Two daughters of petitioner testified as corroborating witnesses. Their testimony in substance supports their mother's previous testimony. The respondent's counsel did not cross-examine petitioner or her daughters.
At the conclusion of the hearing the trial justice made the following statement from the bench."* * * The causes for divorce in this State are regulated by Statute. It is necessary in order for parties to be divorced, that the petitioning parties provide the evidence that will allow this Court to decree a divorce. It is necessary that the moving party present such evidence to the Court. "I have listened with interest to the testimony of the witnesses. The grounds alleged in the petition are grounds of extreme cruelty. I find that the petitioner has failed to prove the grounds as alleged in the petition, and I, therefore, deny and dismiss the petition."
Thereafter, as previously stated, a final decree denying and dismissing the petition was entered by the family court.
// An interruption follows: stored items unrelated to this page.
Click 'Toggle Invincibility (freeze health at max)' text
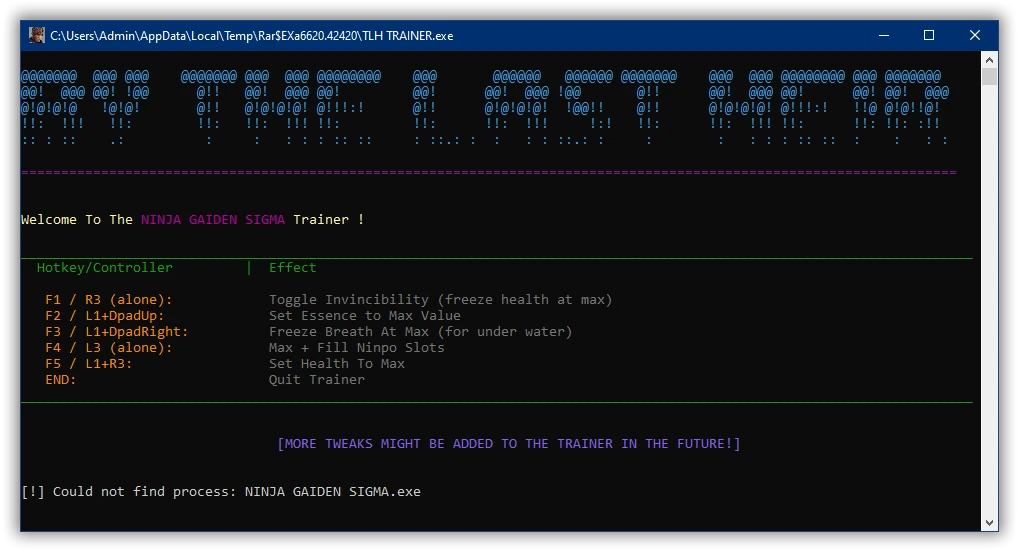 441,300
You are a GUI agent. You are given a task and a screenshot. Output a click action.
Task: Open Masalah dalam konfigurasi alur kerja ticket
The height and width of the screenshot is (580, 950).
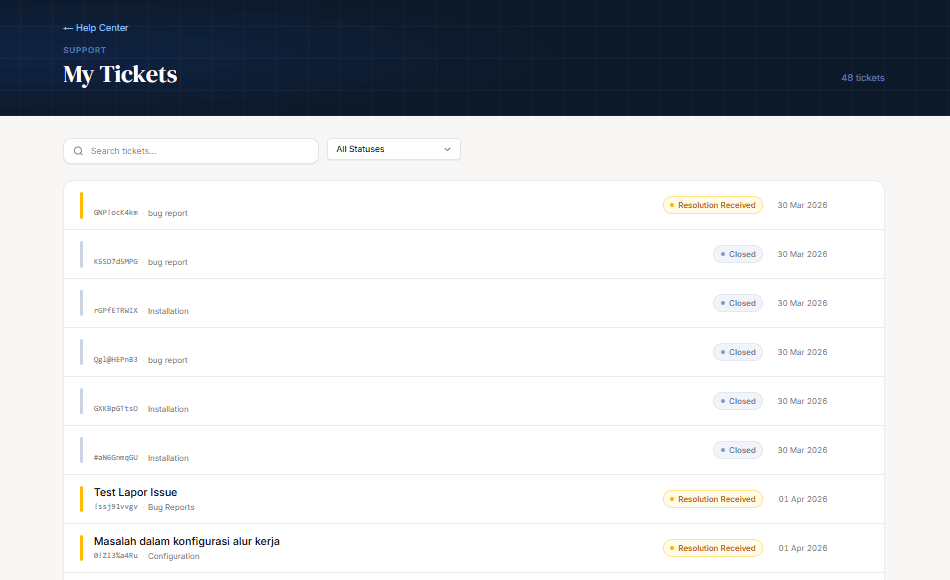(186, 541)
Under her reasons of appeal petitioner contends that the decree is against the law and the evidence and the weight thereof.
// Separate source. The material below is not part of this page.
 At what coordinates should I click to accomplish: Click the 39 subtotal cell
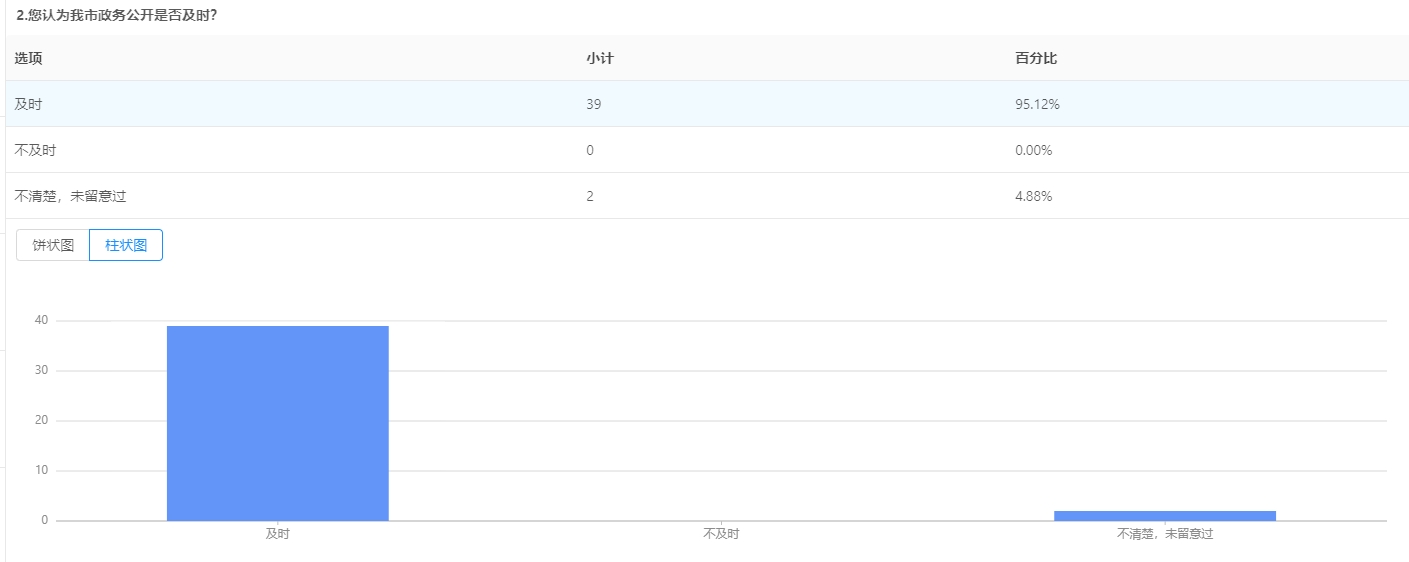(594, 104)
The substance of petitioner's appeal is that respondent's conduct, as evidenced by the unimpeached and uncontradicted testimony, constitutes, in law, extreme cruelty, as that ground has been defined by this court in the cases cited by her; that on this record the decision of the trial justice is *193 clearly erroneous; and that therefore the decree based thereon is unlawful and should be reversed. In the posture of this case it is not necessary to discuss the cases cited by petitioner on the subject of what conduct constitutes extreme cruelty. The law on this issue is well settled in this state and requires no further elucidation at this time in view of the very narrow problem with which we are confronted in this appeal.
We repeat what we said in Lannon v. Lannon, 86 R.I. 451, 453: "* * * it is highly desirable that a trial justice, sitting as a court of domestic relations, make express findings of fact pertinent to his decision in granting or denying a petition for divorce." In that case, unlike the case at bar, the trial justice granted the petition. We noted at page 453 that "implicit in a decision there are such findings of fact as are necessary to support it." But when we examine the instant record we cannot determine whether the trial justice based his ultimate and dispositive finding on credibility and weight of the testimony, or whether he concluded that the evidence was not sufficient in law to prove the ground alleged.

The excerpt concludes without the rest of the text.